▶ **Work to be completed**
All entries must be given again in full, exactly as they were supplied.

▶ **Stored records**

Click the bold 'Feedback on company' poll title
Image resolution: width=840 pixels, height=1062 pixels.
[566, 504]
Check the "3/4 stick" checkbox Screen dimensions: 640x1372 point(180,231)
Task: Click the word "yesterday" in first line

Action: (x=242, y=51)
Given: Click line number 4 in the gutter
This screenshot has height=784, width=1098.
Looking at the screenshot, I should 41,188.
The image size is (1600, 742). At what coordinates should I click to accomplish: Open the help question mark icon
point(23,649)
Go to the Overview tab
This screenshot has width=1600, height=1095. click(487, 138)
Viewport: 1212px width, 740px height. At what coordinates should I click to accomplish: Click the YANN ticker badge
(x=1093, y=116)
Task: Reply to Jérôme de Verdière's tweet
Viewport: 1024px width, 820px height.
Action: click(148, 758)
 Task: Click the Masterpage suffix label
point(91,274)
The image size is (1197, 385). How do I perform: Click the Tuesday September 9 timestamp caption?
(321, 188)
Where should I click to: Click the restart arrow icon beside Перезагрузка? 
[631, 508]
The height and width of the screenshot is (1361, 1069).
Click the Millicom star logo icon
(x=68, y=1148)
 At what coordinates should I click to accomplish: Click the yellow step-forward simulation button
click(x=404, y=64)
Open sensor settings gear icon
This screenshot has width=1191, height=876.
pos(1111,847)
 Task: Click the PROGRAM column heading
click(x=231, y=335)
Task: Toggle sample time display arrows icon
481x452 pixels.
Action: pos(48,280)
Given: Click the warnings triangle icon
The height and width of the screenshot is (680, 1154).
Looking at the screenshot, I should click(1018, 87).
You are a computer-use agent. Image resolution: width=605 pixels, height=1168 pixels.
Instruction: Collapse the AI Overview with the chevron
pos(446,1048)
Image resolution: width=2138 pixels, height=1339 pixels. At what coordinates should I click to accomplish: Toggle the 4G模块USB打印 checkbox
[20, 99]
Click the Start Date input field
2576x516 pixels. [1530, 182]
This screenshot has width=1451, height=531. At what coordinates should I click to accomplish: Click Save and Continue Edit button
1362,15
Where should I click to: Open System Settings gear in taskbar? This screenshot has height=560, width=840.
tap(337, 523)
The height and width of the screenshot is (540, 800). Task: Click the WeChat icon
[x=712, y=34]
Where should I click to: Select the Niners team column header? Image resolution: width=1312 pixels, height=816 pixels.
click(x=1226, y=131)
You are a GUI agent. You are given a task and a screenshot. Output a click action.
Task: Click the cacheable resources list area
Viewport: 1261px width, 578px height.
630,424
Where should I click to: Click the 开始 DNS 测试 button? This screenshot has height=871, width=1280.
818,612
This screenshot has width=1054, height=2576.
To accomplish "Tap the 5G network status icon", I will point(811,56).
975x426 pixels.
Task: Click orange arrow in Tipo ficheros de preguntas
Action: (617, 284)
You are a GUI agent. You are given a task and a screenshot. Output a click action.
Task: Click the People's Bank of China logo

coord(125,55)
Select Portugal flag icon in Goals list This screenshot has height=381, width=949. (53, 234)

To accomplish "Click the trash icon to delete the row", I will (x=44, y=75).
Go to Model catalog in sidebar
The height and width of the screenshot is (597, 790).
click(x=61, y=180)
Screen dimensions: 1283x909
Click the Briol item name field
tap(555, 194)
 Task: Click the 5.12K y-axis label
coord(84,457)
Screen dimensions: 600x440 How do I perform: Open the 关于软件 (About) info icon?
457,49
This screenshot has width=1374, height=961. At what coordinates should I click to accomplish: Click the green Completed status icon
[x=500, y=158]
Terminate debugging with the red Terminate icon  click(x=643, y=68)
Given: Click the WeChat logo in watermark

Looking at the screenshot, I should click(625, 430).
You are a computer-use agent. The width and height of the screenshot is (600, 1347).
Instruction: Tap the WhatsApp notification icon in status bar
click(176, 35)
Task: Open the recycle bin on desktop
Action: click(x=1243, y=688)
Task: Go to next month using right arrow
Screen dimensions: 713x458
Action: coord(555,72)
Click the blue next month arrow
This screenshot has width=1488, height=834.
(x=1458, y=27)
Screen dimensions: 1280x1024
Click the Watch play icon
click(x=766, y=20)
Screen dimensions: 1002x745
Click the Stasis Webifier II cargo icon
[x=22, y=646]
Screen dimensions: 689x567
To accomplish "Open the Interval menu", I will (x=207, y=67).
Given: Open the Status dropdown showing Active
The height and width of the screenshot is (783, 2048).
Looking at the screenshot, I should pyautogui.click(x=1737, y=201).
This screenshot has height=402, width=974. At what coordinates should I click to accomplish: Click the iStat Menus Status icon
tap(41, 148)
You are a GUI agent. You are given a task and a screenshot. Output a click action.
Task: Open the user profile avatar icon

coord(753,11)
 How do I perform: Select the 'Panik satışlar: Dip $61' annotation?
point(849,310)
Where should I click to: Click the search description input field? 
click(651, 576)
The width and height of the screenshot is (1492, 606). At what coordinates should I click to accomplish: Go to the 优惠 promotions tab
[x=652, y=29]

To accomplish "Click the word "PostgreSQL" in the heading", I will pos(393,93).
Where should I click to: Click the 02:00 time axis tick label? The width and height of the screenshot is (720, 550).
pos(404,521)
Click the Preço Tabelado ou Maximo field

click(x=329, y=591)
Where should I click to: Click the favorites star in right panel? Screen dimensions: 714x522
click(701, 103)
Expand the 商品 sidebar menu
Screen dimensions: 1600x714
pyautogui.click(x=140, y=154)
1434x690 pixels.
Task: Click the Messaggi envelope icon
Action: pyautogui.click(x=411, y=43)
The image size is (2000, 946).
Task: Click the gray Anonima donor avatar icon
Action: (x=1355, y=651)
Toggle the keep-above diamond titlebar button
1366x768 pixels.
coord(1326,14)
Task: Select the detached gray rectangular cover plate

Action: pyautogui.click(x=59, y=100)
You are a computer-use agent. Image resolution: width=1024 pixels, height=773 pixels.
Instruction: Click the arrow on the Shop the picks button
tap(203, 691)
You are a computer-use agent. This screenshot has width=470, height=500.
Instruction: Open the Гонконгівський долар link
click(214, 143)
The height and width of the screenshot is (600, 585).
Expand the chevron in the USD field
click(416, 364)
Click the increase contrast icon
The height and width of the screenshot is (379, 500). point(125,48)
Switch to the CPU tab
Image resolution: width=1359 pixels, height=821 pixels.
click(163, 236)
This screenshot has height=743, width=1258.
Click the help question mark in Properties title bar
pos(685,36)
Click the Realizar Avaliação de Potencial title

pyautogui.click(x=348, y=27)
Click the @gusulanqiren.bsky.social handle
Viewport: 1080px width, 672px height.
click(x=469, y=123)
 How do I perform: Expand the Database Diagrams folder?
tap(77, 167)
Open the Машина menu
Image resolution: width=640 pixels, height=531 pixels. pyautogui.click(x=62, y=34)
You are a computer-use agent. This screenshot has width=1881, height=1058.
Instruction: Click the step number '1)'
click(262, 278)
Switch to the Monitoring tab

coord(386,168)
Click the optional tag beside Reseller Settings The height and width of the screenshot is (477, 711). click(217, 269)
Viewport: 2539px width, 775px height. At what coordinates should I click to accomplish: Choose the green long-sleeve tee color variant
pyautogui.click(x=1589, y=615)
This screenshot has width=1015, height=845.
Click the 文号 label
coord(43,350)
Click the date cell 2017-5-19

▶ **Response to this task**
Click the bold 'Feedback on company' poll title
Image resolution: width=840 pixels, height=1062 pixels.
[566, 504]
Check the "3/4 stick" checkbox Screen dimensions: 640x1372 point(180,231)
Task: Click the word "yesterday" in first line

Action: (x=242, y=51)
Given: Click line number 4 in the gutter
This screenshot has height=784, width=1098.
Looking at the screenshot, I should 41,188.
The image size is (1600, 742). At what coordinates should I click to accomplish: Open the help question mark icon
point(23,649)
Go to the Overview tab
This screenshot has width=1600, height=1095. click(487, 138)
Viewport: 1212px width, 740px height. At what coordinates should I click to accomplish: Click the YANN ticker badge
(x=1093, y=116)
Task: Reply to Jérôme de Verdière's tweet
Viewport: 1024px width, 820px height.
Action: click(148, 758)
 Task: Click the Masterpage suffix label
point(91,274)
The image size is (1197, 385). How do I perform: Click the Tuesday September 9 timestamp caption?
(321, 188)
Where should I click to: Click the restart arrow icon beside Перезагрузка? 
[631, 508]
The height and width of the screenshot is (1361, 1069).
Click the Millicom star logo icon
(x=68, y=1148)
 At what coordinates should I click to accomplish: Click the yellow step-forward simulation button
click(x=404, y=64)
Open sensor settings gear icon
This screenshot has width=1191, height=876.
pos(1111,847)
 Task: Click the PROGRAM column heading
click(x=231, y=335)
Task: Toggle sample time display arrows icon
481x452 pixels.
Action: pos(48,280)
Given: Click the warnings triangle icon
The height and width of the screenshot is (680, 1154).
Looking at the screenshot, I should click(1018, 87).
You are a computer-use agent. Image resolution: width=605 pixels, height=1168 pixels.
Instruction: Collapse the AI Overview with the chevron
pos(446,1048)
Image resolution: width=2138 pixels, height=1339 pixels. At what coordinates should I click to accomplish: Toggle the 4G模块USB打印 checkbox
[20, 99]
Click the Start Date input field
2576x516 pixels. [1530, 182]
This screenshot has width=1451, height=531. At what coordinates should I click to accomplish: Click Save and Continue Edit button
1362,15
Where should I click to: Open System Settings gear in taskbar? This screenshot has height=560, width=840.
tap(337, 523)
The height and width of the screenshot is (540, 800). Task: Click the WeChat icon
[x=712, y=34]
Where should I click to: Select the Niners team column header? Image resolution: width=1312 pixels, height=816 pixels.
click(x=1226, y=131)
You are a GUI agent. You are given a task and a screenshot. Output a click action.
Task: Click the cacheable resources list area
Viewport: 1261px width, 578px height.
630,424
Where should I click to: Click the 开始 DNS 测试 button? This screenshot has height=871, width=1280.
818,612
This screenshot has width=1054, height=2576.
To accomplish "Tap the 5G network status icon", I will point(811,56).
975x426 pixels.
Task: Click orange arrow in Tipo ficheros de preguntas
Action: (617, 284)
You are a GUI agent. You are given a task and a screenshot. Output a click action.
Task: Click the People's Bank of China logo

coord(125,55)
Select Portugal flag icon in Goals list This screenshot has height=381, width=949. (53, 234)

To accomplish "Click the trash icon to delete the row", I will (x=44, y=75).
Go to Model catalog in sidebar
The height and width of the screenshot is (597, 790).
click(x=61, y=180)
Screen dimensions: 1283x909
Click the Briol item name field
tap(555, 194)
 Task: Click the 5.12K y-axis label
coord(84,457)
Screen dimensions: 600x440 How do I perform: Open the 关于软件 (About) info icon?
457,49
This screenshot has width=1374, height=961. At what coordinates should I click to accomplish: Click the green Completed status icon
[x=500, y=158]
Terminate debugging with the red Terminate icon  click(x=643, y=68)
Given: Click the WeChat logo in watermark

Looking at the screenshot, I should click(625, 430).
You are a computer-use agent. The width and height of the screenshot is (600, 1347).
Instruction: Tap the WhatsApp notification icon in status bar
click(176, 35)
Task: Open the recycle bin on desktop
Action: click(x=1243, y=688)
Task: Go to next month using right arrow
Screen dimensions: 713x458
Action: coord(555,72)
Click the blue next month arrow
This screenshot has width=1488, height=834.
(x=1458, y=27)
Screen dimensions: 1280x1024
Click the Watch play icon
click(x=766, y=20)
Screen dimensions: 1002x745
Click the Stasis Webifier II cargo icon
[x=22, y=646]
Screen dimensions: 689x567
To accomplish "Open the Interval menu", I will (x=207, y=67).
Given: Open the Status dropdown showing Active
The height and width of the screenshot is (783, 2048).
Looking at the screenshot, I should pyautogui.click(x=1737, y=201).
This screenshot has height=402, width=974. At what coordinates should I click to accomplish: Click the iStat Menus Status icon
tap(41, 148)
You are a GUI agent. You are given a task and a screenshot. Output a click action.
Task: Open the user profile avatar icon

coord(753,11)
 How do I perform: Select the 'Panik satışlar: Dip $61' annotation?
point(849,310)
Where should I click to: Click the search description input field? 
click(651, 576)
The width and height of the screenshot is (1492, 606). At what coordinates should I click to accomplish: Go to the 优惠 promotions tab
[x=652, y=29]

To accomplish "Click the word "PostgreSQL" in the heading", I will pos(393,93).
Where should I click to: Click the 02:00 time axis tick label? The width and height of the screenshot is (720, 550).
pos(404,521)
Click the Preço Tabelado ou Maximo field

click(x=329, y=591)
Where should I click to: Click the favorites star in right panel? Screen dimensions: 714x522
click(701, 103)
Expand the 商品 sidebar menu
Screen dimensions: 1600x714
pyautogui.click(x=140, y=154)
1434x690 pixels.
Task: Click the Messaggi envelope icon
Action: pyautogui.click(x=411, y=43)
The image size is (2000, 946).
Task: Click the gray Anonima donor avatar icon
Action: (x=1355, y=651)
Toggle the keep-above diamond titlebar button
1366x768 pixels.
coord(1326,14)
Task: Select the detached gray rectangular cover plate

Action: pyautogui.click(x=59, y=100)
You are a computer-use agent. Image resolution: width=1024 pixels, height=773 pixels.
Instruction: Click the arrow on the Shop the picks button
tap(203, 691)
You are a computer-use agent. This screenshot has width=470, height=500.
Instruction: Open the Гонконгівський долар link
click(214, 143)
The height and width of the screenshot is (600, 585).
Expand the chevron in the USD field
click(416, 364)
Click the increase contrast icon
The height and width of the screenshot is (379, 500). point(125,48)
Switch to the CPU tab
Image resolution: width=1359 pixels, height=821 pixels.
click(163, 236)
This screenshot has height=743, width=1258.
Click the help question mark in Properties title bar
pos(685,36)
Click the Realizar Avaliação de Potencial title

pyautogui.click(x=348, y=27)
Click the @gusulanqiren.bsky.social handle
Viewport: 1080px width, 672px height.
click(x=469, y=123)
 How do I perform: Expand the Database Diagrams folder?
tap(77, 167)
Open the Машина menu
Image resolution: width=640 pixels, height=531 pixels. pyautogui.click(x=62, y=34)
You are a computer-use agent. This screenshot has width=1881, height=1058.
Instruction: Click the step number '1)'
click(262, 278)
Switch to the Monitoring tab

coord(386,168)
Click the optional tag beside Reseller Settings The height and width of the screenshot is (477, 711). click(217, 269)
Viewport: 2539px width, 775px height. At what coordinates should I click to accomplish: Choose the green long-sleeve tee color variant
pyautogui.click(x=1589, y=615)
This screenshot has width=1015, height=845.
Click the 文号 label
coord(43,350)
Click the date cell 2017-5-19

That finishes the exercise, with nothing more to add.